- _Activity_
The records below need to be repeated exactly, though not their pictures.

- _Material to process_
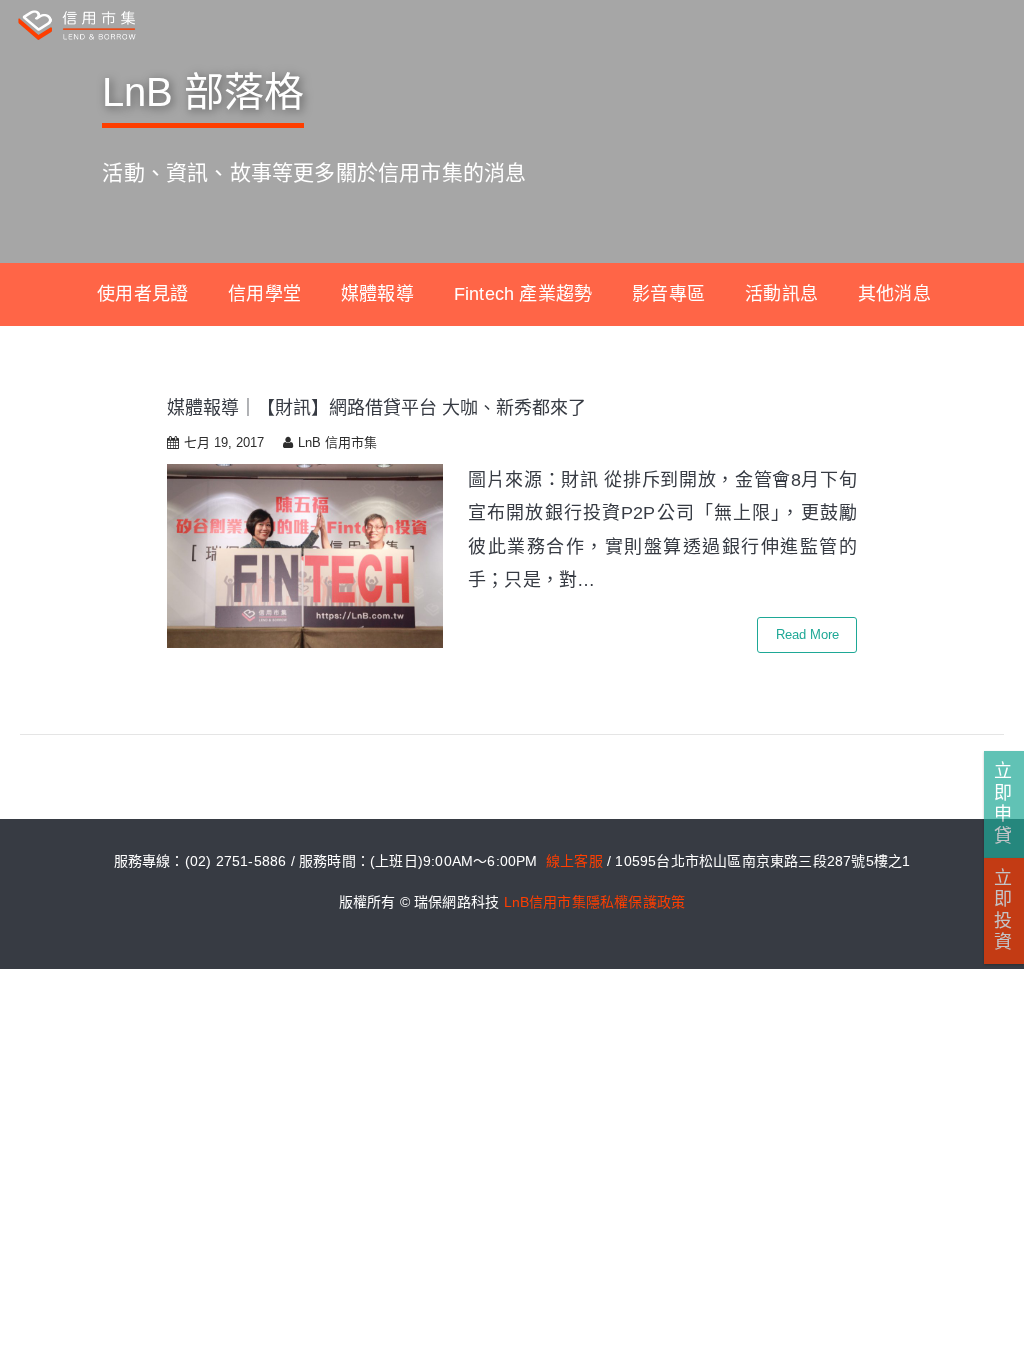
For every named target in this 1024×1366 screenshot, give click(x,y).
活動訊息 (781, 294)
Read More (807, 634)
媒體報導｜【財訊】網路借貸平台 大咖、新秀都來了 (376, 408)
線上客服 (574, 861)
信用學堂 (264, 294)
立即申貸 (1003, 803)
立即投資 (1003, 910)
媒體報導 (377, 294)
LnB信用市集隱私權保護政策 (595, 902)
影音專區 (668, 294)
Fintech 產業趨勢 (523, 294)
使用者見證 (142, 294)
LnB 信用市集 (337, 442)
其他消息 (894, 294)
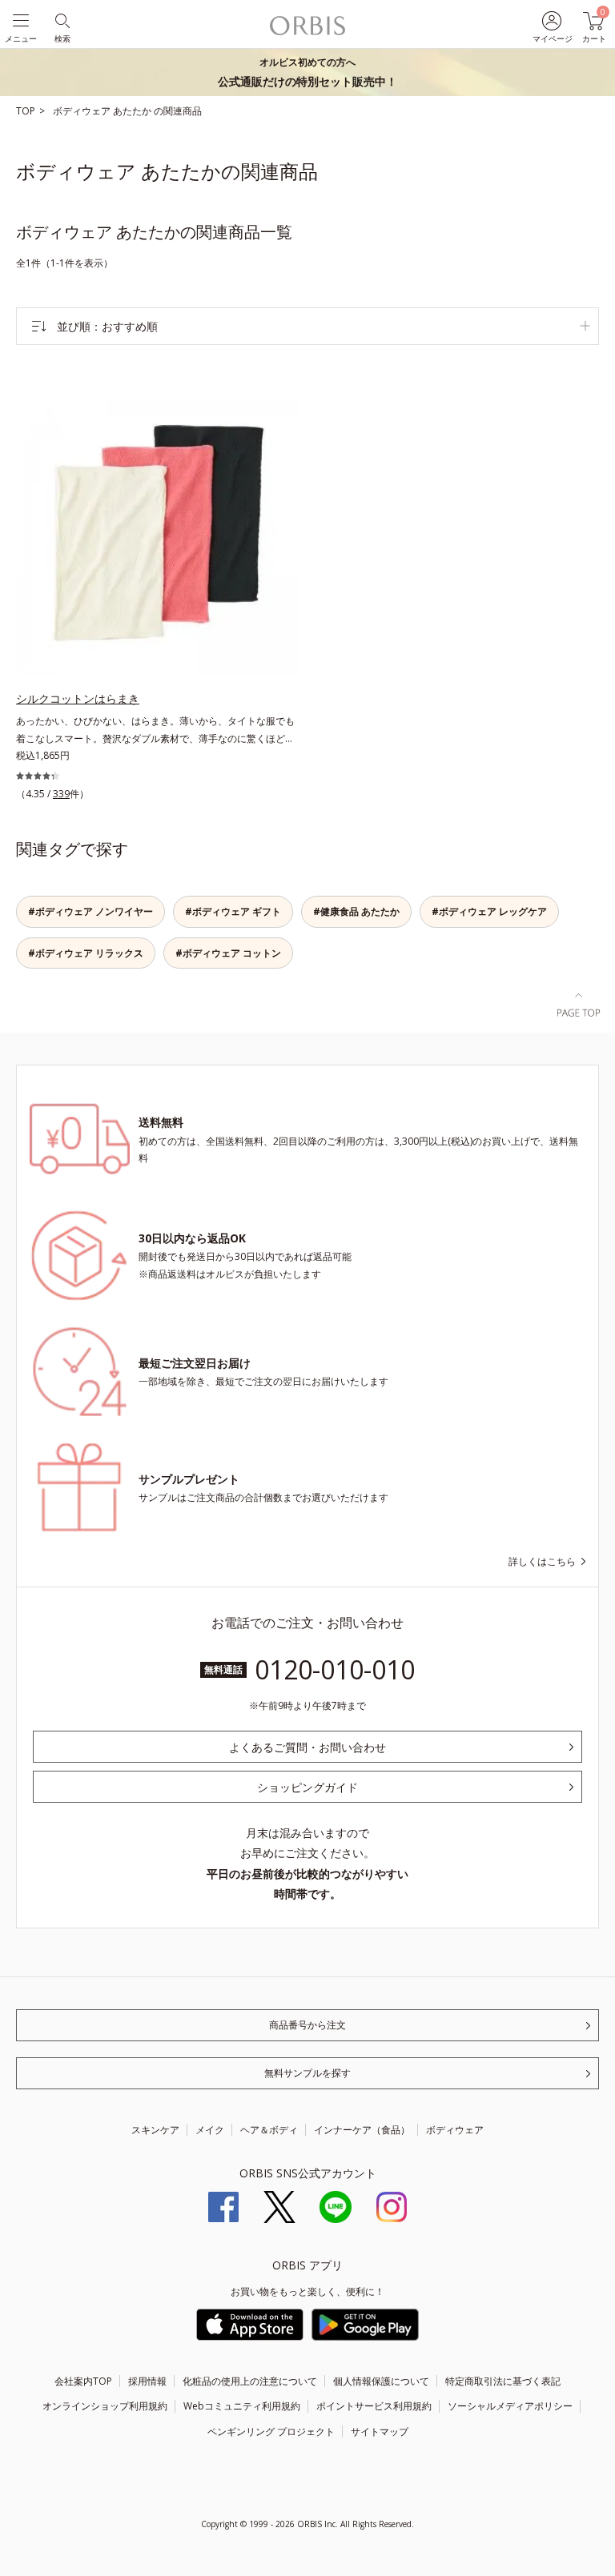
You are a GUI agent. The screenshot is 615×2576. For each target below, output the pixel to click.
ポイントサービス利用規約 (374, 2406)
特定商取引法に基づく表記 (503, 2381)
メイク (209, 2130)
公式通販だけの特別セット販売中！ (307, 72)
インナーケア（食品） (362, 2130)
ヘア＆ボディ (269, 2130)
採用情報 (147, 2381)
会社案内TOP (83, 2381)
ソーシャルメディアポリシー (510, 2406)
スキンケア (155, 2130)
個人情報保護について (381, 2381)
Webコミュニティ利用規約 (241, 2406)
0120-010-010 (335, 1669)
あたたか (133, 111)
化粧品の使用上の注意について (250, 2381)
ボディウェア (83, 111)
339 (61, 793)
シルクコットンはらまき (77, 698)
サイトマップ (379, 2431)
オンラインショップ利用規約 (104, 2406)
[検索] (61, 19)
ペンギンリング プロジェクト (271, 2431)
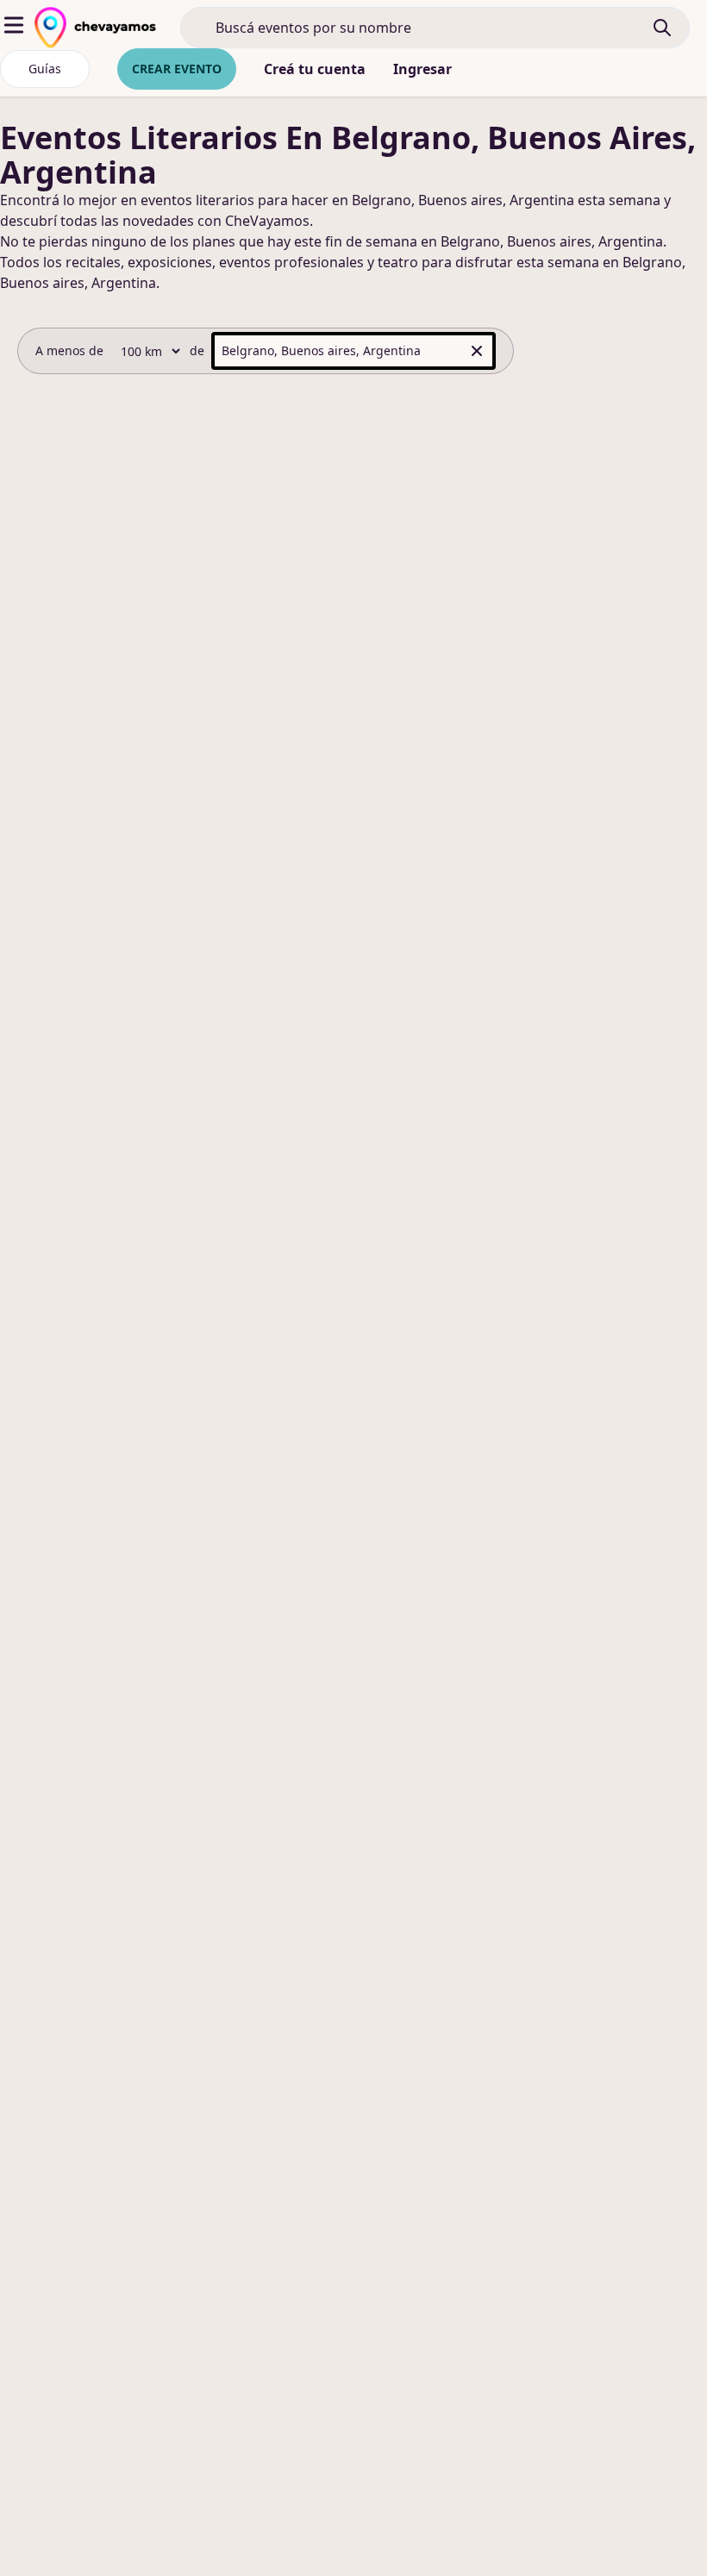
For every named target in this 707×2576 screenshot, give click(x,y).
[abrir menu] (14, 25)
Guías (44, 68)
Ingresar (422, 68)
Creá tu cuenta (315, 68)
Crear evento (177, 68)
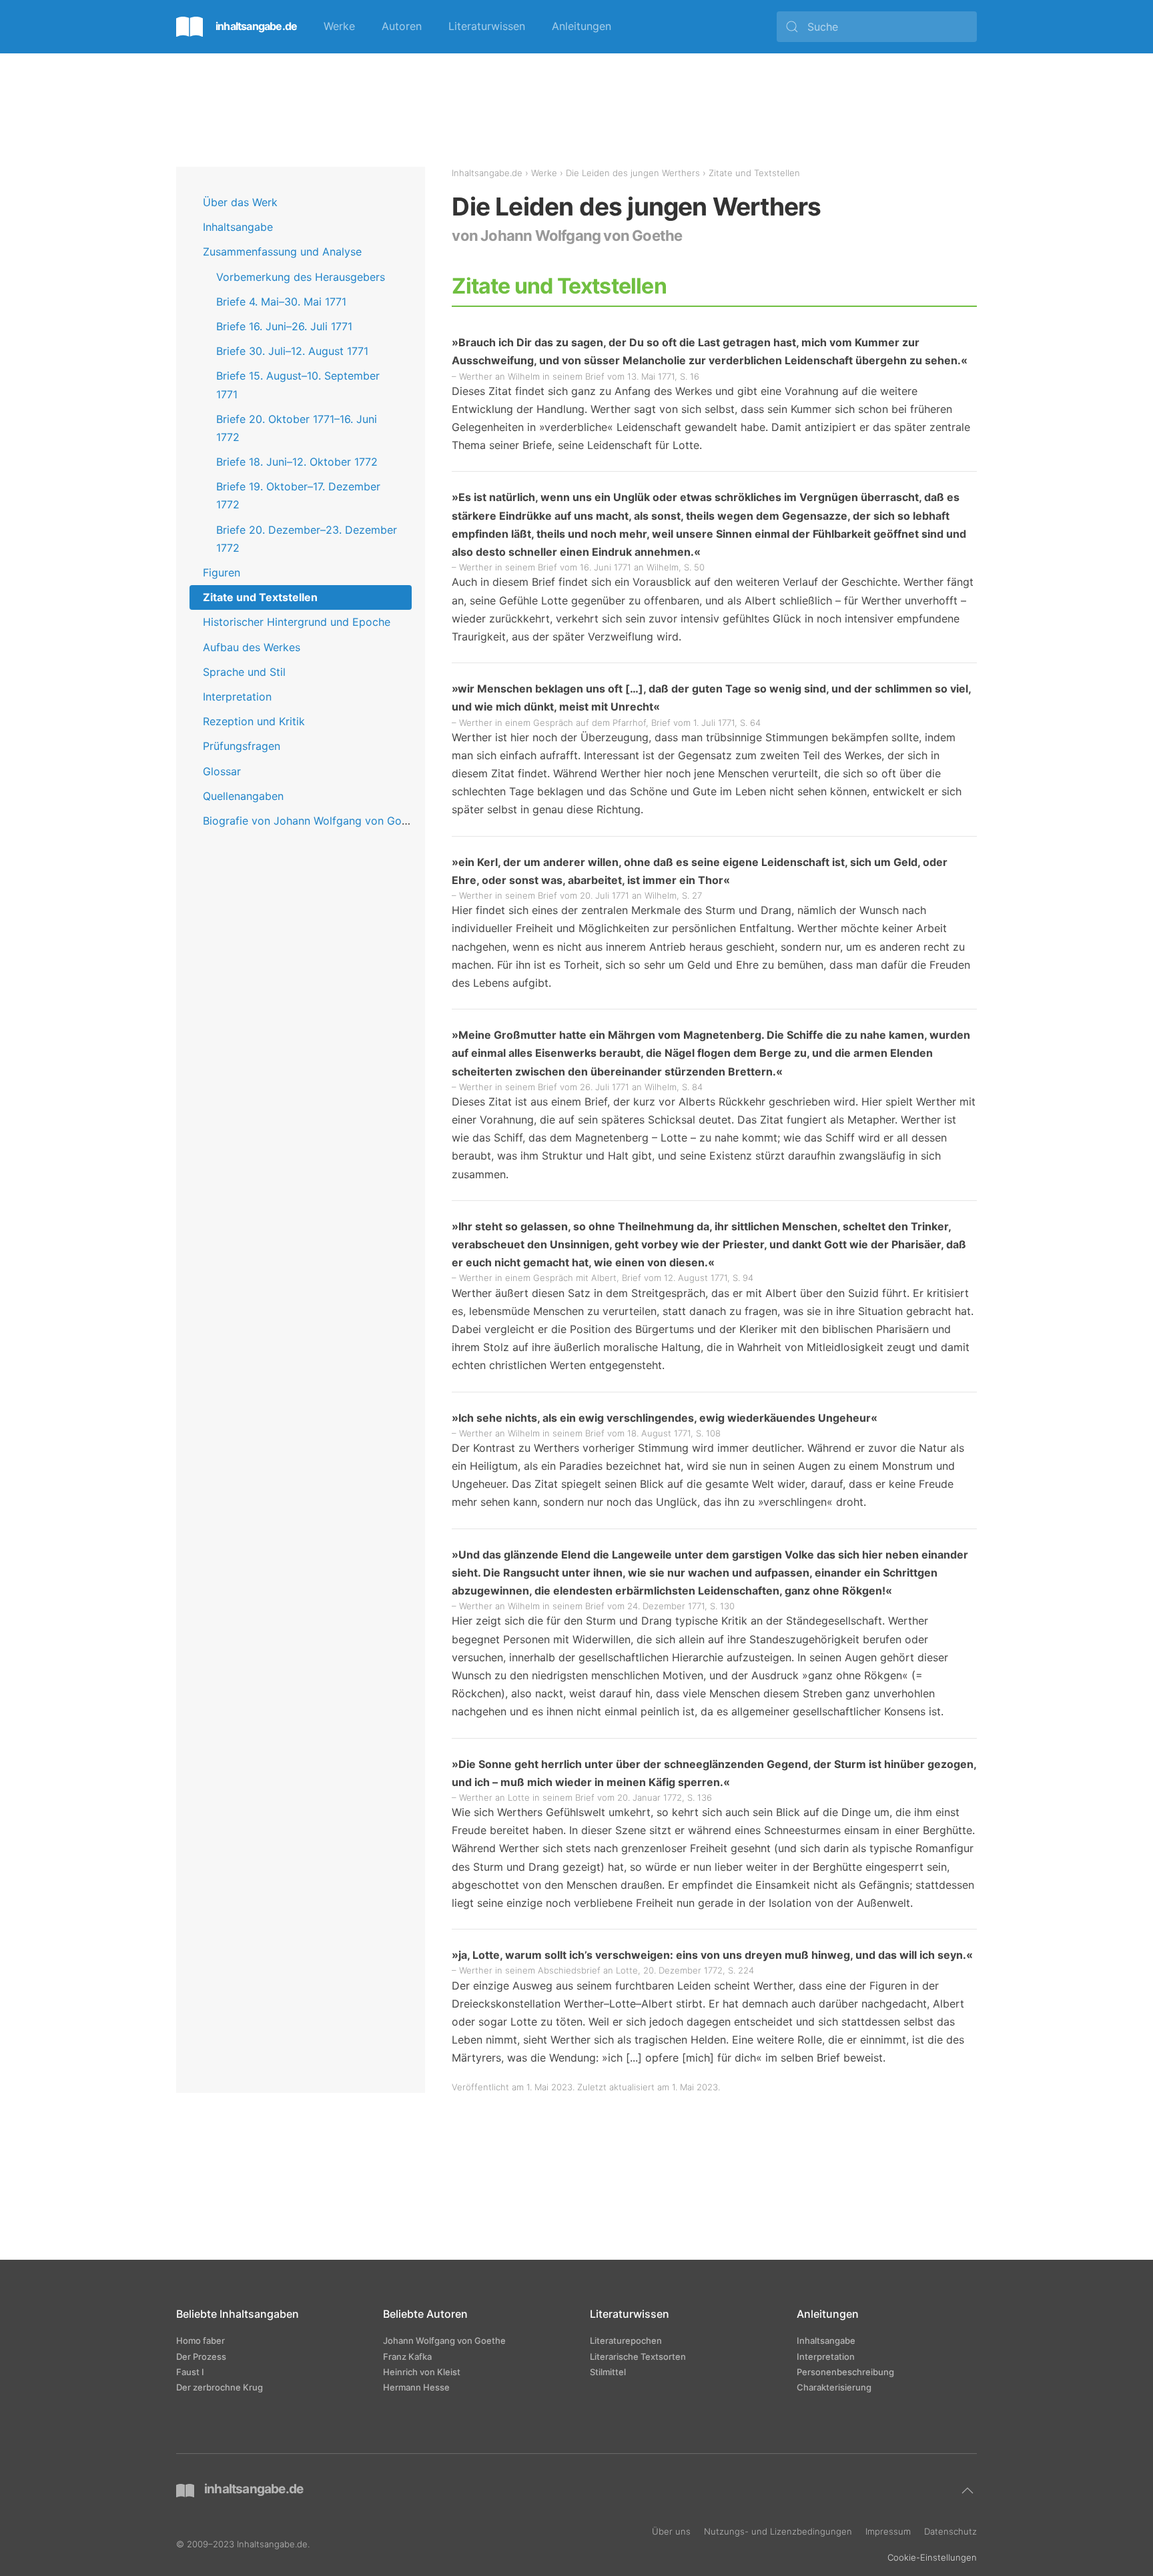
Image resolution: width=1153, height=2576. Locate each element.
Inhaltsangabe (238, 227)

- _Solution to this task_
For every named target in this 1024×1366 screenshot, give click(x,y).
活動訊息 (781, 294)
Read More (807, 634)
媒體報導｜【財訊】網路借貸平台 大咖、新秀都來了 (376, 408)
線上客服 (574, 861)
信用學堂 (264, 294)
立即申貸 (1003, 803)
立即投資 (1003, 910)
媒體報導 (377, 294)
LnB信用市集隱私權保護政策 (595, 902)
影音專區 (668, 294)
Fintech 產業趨勢 (523, 294)
使用者見證 (142, 294)
LnB 信用市集 (337, 442)
其他消息 (894, 294)
You are a GUI agent. The screenshot is 615×2576. For each target below, output the pixel to click.
ポイントサービス利用規約 (374, 2406)
特定商取引法に基づく表記 (503, 2381)
メイク (209, 2130)
公式通販だけの特別セット販売中！ (307, 72)
インナーケア（食品） (362, 2130)
ヘア＆ボディ (269, 2130)
採用情報 (147, 2381)
会社案内TOP (83, 2381)
ソーシャルメディアポリシー (510, 2406)
スキンケア (155, 2130)
個人情報保護について (381, 2381)
Webコミュニティ利用規約 (241, 2406)
0120-010-010 (335, 1669)
あたたか (133, 111)
化粧品の使用上の注意について (250, 2381)
ボディウェア (83, 111)
339 (61, 793)
シルクコットンはらまき (77, 698)
サイトマップ (379, 2431)
オンラインショップ利用規約 (104, 2406)
[検索] (61, 19)
ペンギンリング プロジェクト (271, 2431)
For every named target in this 707×2576 screenshot, give click(x,y).
[abrir menu] (14, 25)
Guías (44, 68)
Ingresar (422, 68)
Creá tu cuenta (315, 68)
Crear evento (177, 68)
Image resolution: width=1153, height=2576. Locate each element.
Inhaltsangabe (238, 227)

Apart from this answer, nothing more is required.